Right now, I'm working in a mockup environment and I want to do my experiments quickly. In the future I will append GAS and add intrinsics into GCC, but right now I'm looking for a quick fix.
Thanks!
When writing GCC inline assembler, you can specify a "clobber list" - a list of registers that may be overwritten by your inline assembler code. GCC will then do whatever is needed to save and restore data in those registers (or avoid their use in the first place) over the course of the inline asm segment. You can also bind input or output registers to C variables.
For example:
inline unsigned long addone(unsigned long v)
{
unsigned long rv;
asm("mov $1, %%eax;"
"mov %0, %%ebx;"
"add %%eax, %%ebx"
: /* outputs */ "b" (rv)
: /* inputs */ "g" (v) /* select unused general purpose reg into %0 */
: /* clobbers */ "eax"
);
}
For more information, see the GCC-Inline-Asm-HOWTO.

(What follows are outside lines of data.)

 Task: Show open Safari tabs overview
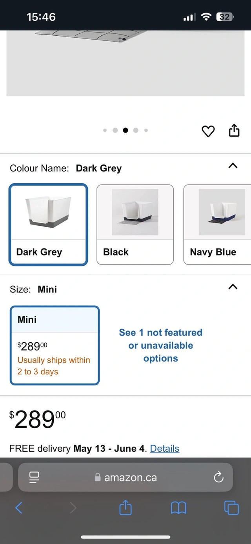[x=231, y=508]
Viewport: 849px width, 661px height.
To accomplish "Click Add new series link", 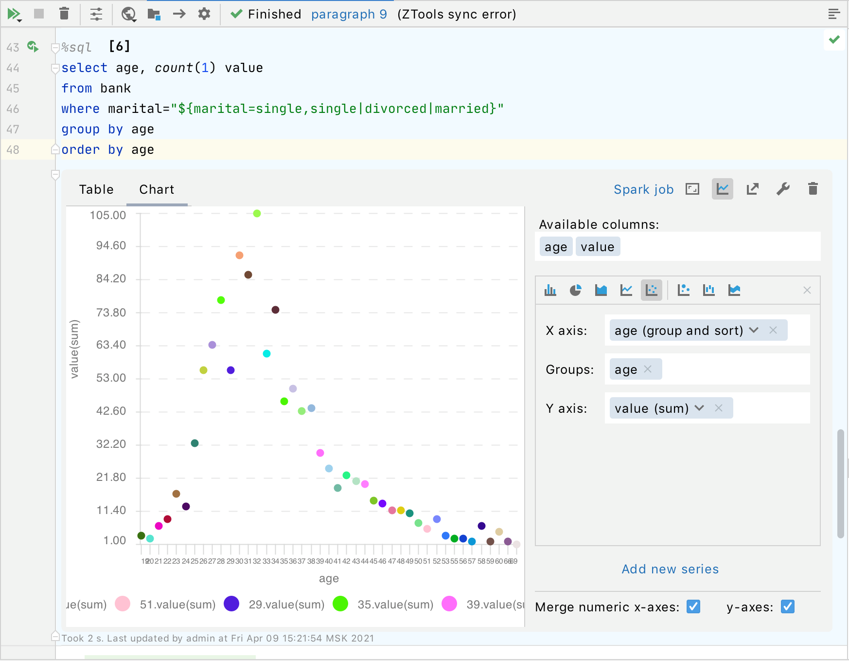I will point(670,569).
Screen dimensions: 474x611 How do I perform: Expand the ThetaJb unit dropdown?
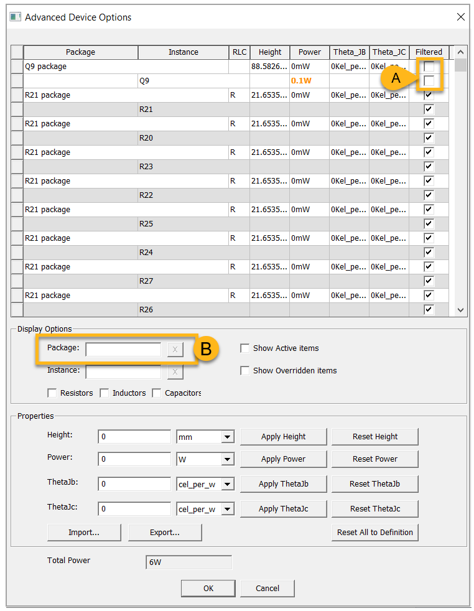coord(228,485)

If you use global explicit register variables, these will be reserved throughout the compilation unit, and will not be used by the compiler for anything else (it may still be used by the system's libraries, so choose something that will be restored by those). local register variables do not guarantee that your value will be in the register at all times, but only when referenced by code or as an asm
operand.
If you write an inline asm block for your new instructions, there are commands that inform GCC what registers are used by that block and how they are used. GCC will then avoid using those registers or will at least save and reload their contents.
Non-hardcoded scratch register in inline assembly
This is not a direct answer to the original question, but since and since I keep Googling this in that context and since https://stackoverflow.com/a/6683183/895245 was accepted, I'm going to try and provide a possible improvement to that answer.

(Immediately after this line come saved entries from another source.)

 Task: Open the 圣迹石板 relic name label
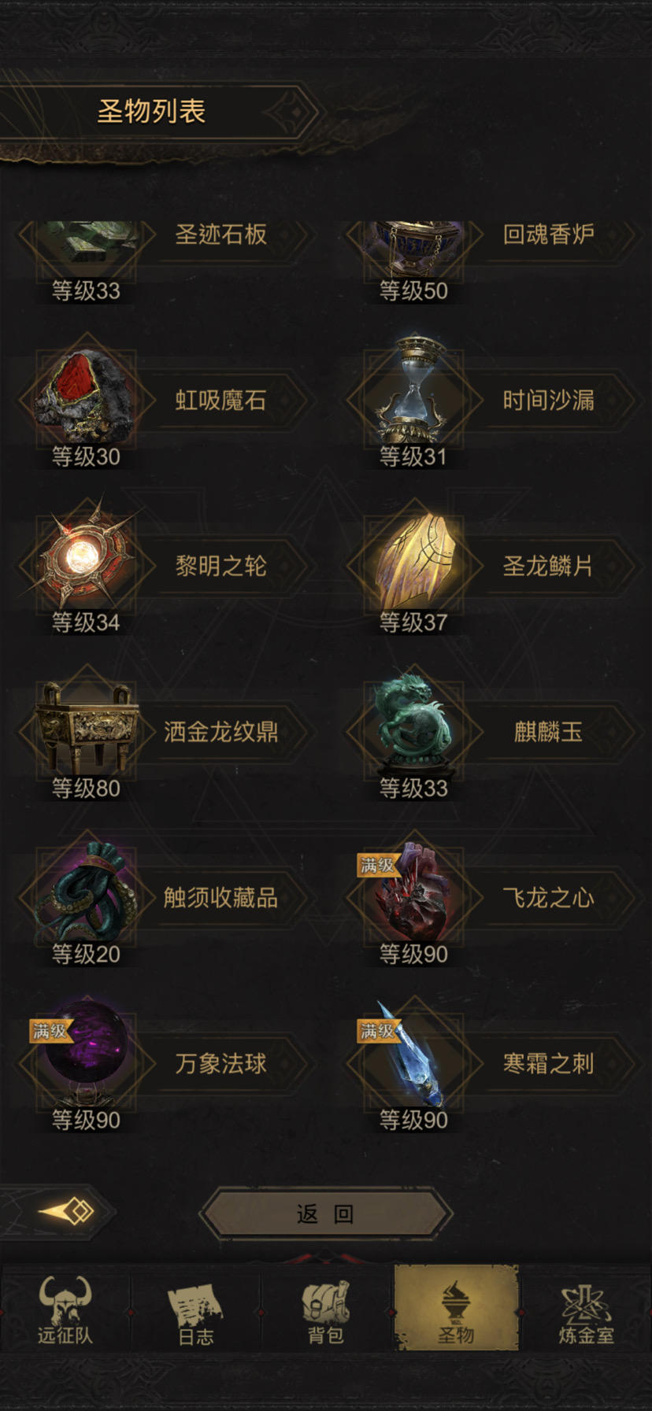point(220,234)
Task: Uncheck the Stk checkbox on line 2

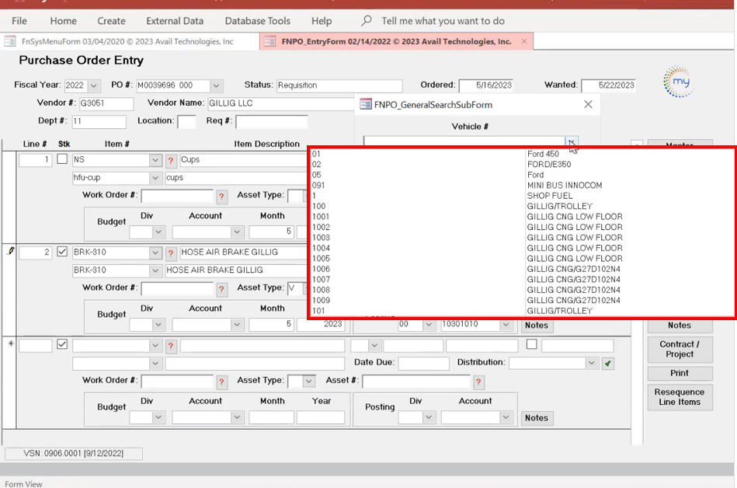Action: click(x=62, y=252)
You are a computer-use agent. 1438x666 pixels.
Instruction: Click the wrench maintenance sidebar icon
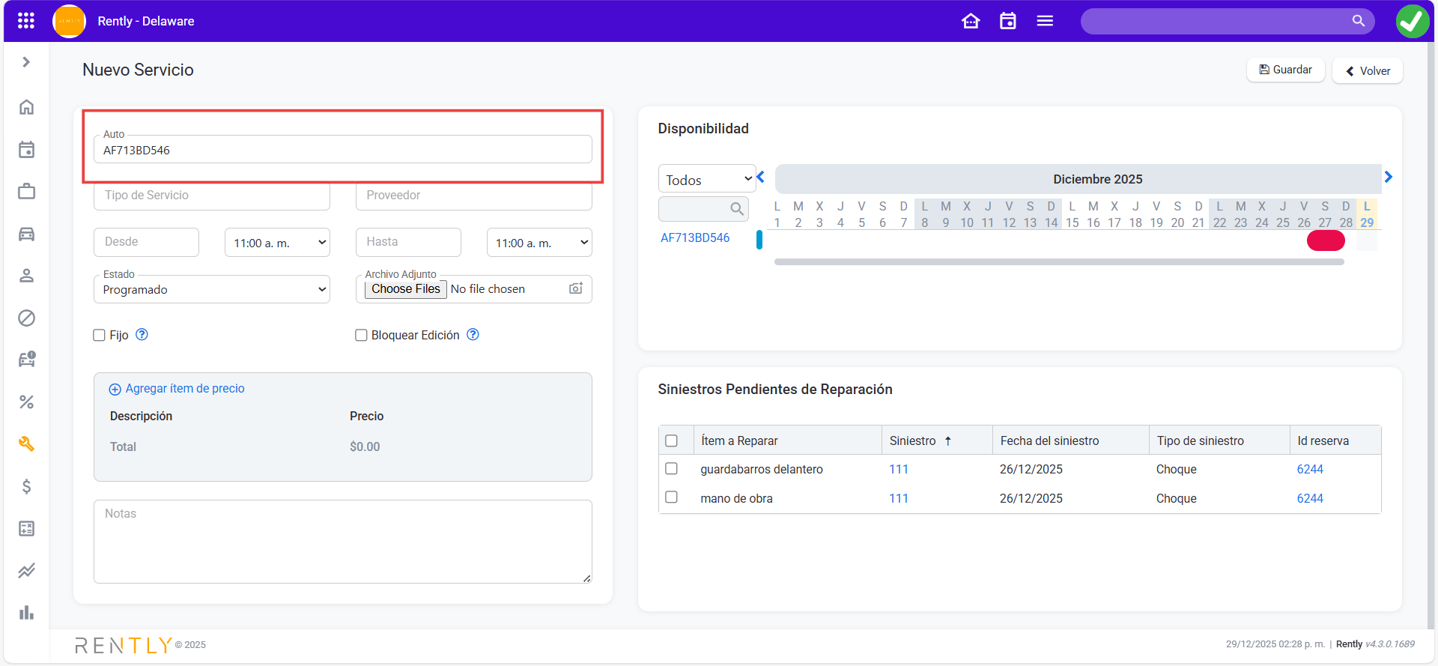26,444
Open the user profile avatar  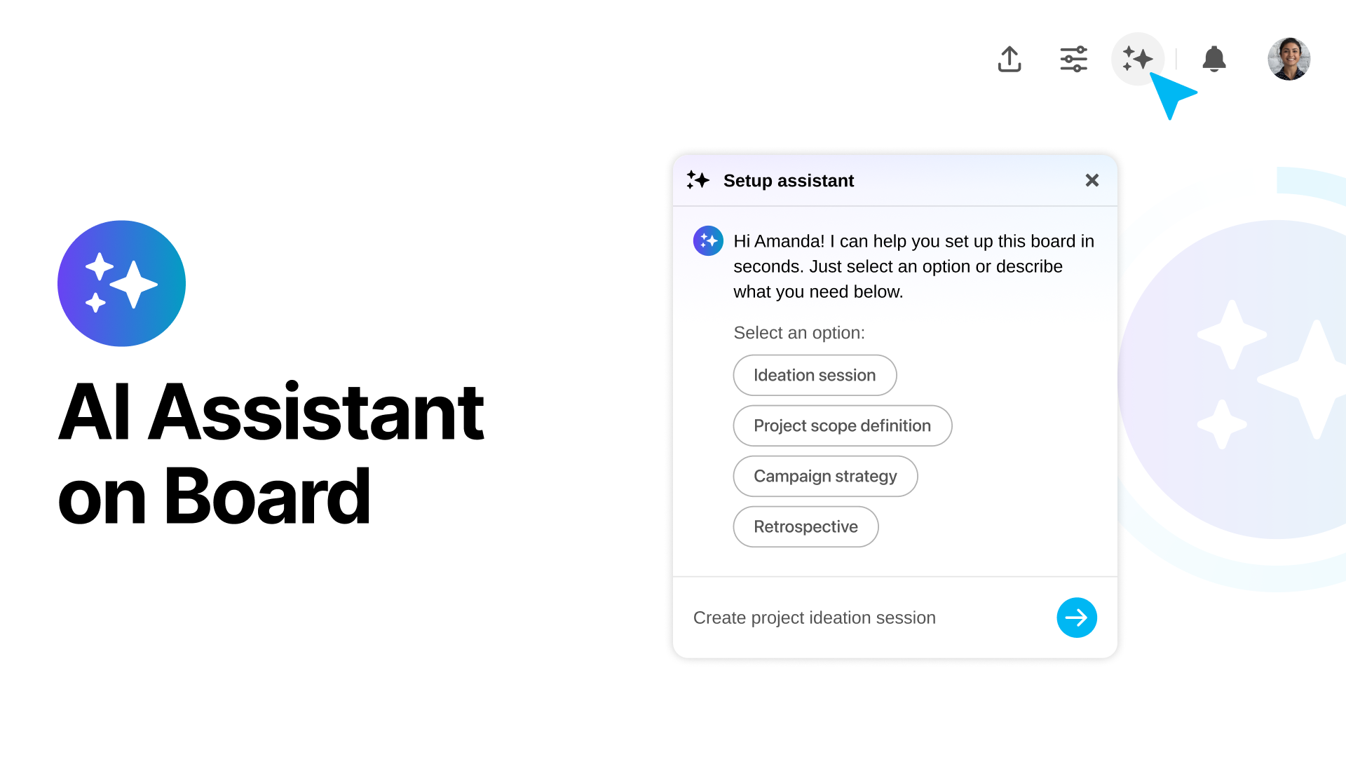tap(1289, 59)
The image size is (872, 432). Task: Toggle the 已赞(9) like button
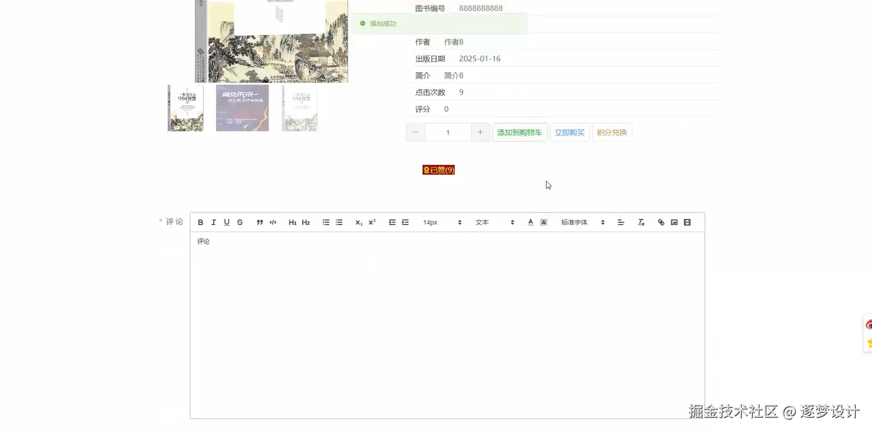[439, 170]
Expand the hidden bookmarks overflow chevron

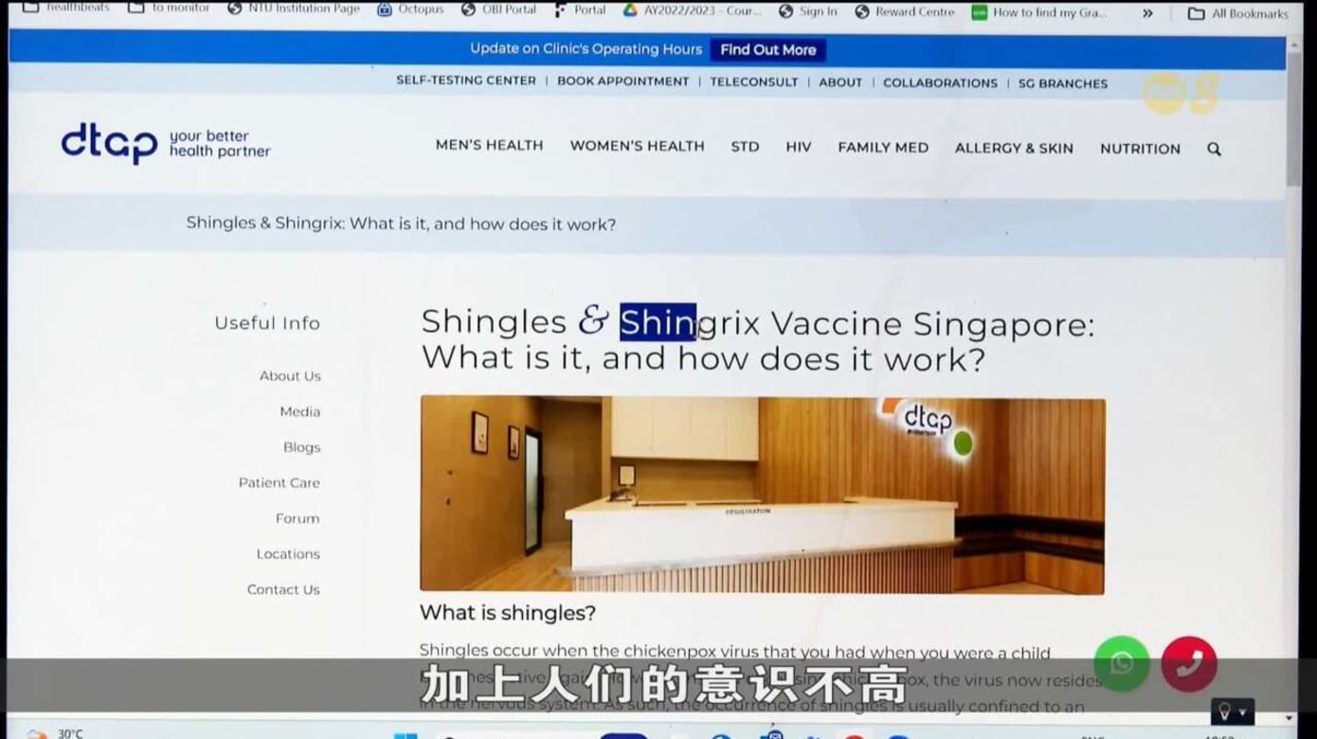pos(1147,13)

The improvement is the following: you should avoid hard-coding your scratch registers when possible, to give the register allocator more freedom.
Therefore, as an educational example that is useless in practice (could be done in a single lea (%[in1], %[in2]), %[out];
), the following hardcoded scratch register code:
#include <assert.h>
#include <inttypes.h>
int main(void) {
uint64_t in1 = 0xFFFFFFFF;
uint64_t in2 = 1;
uint64_t out;
__asm__ (
"mov %[in2], %%rax;" /* scratch = in2 */
"add %[in1], %%rax;" /* scratch += in1 */
"mov %%rax, %[out];" /* out = scratch */
: [out] "=r" (out)
: [in1] "r" (in1),
[in2] "r" (in2)
: "rax"
);
assert(out == 0x100000000);
}
could compile to something more efficient if you instead use this non-hardcoded version:
#include <assert.h>
#include <inttypes.h>
int main(void) {
uint64_t in1 = 0xFFFFFFFF;
uint64_t in2 = 1;
uint64_t out;
uint64_t scratch;
__asm__ (
"mov %[in2], %[scratch];" /* scratch = in2 */
"add %[in1], %[scratch];" /* scratch += in1 */
"mov %[scratch], %[out];" /* out = scratch */
: [scratch] "=&r" (scratch),
[out] "=r" (out)
: [in1] "r" (in1),
[in2] "r" (in2)
:
);
assert(out == 0x100000000);
}
since the compiler is free to choose any register it wants instead of just rax
,
Note that in this example we had to mark the scratch as an early clobber register with &
to prevent it from being put into the same register as an input, I have explained that in more detail at: When to use earlyclobber constraint in extended GCC inline assembly? This example also happens to fail in the implementation I tested on without &
.
Tested in Ubuntu 18.10 amd64, GCC 8.2.0, compile and run with:
gcc -O3 -std=c99 -ggdb3 -Wall -Werror -pedantic -o good.out good.c
./good.out
Non-hardcoded scratch registers are also mentioned in the GCC manual 6.45.2.6 "Clobbers and Scratch Registers", although their example is too much for mere mortals to take in at once:
Rather than allocating fixed registers via clobbers to provide scratch registers for an asm statement, an alternative is to define a variable and make it an early-clobber output as with a2 and a3 in the example below. This gives the compiler register allocator more freedom. You can also define a variable and make it an output tied to an input as with a0 and a1, tied respectively to ap and lda. Of course, with tied outputs your asm can’t use the input value after modifying the output register since they are one and the same register. What’s more, if you omit the early-clobber on the output, it is possible that GCC might allocate the same register to another of the inputs if GCC could prove they had the same value on entry to the asm. This is why a1 has an early-clobber. Its tied input, lda might conceivably be known to have the value 16 and without an early-clobber share the same register as %11. On the other hand, ap can’t be the same as any of the other inputs, so an early-clobber on a0 is not needed. It is also not desirable in this case. An early-clobber on a0 would cause GCC to allocate a separate register for the "m" ((const double ()[]) ap) input. Note that tying an input to an output is the way to set up an initialized temporary register modified by an asm statement. An input not tied to an output is assumed by GCC to be unchanged, for example "b" (16) below sets up %11 to 16, and GCC might use that register in following code if the value 16 happened to be needed. You can even use a normal asm output for a scratch if all inputs that might share the same register are consumed before the scratch is used. The VSX registers clobbered by the asm statement could have used this technique except for GCC’s limit on the number of asm parameters.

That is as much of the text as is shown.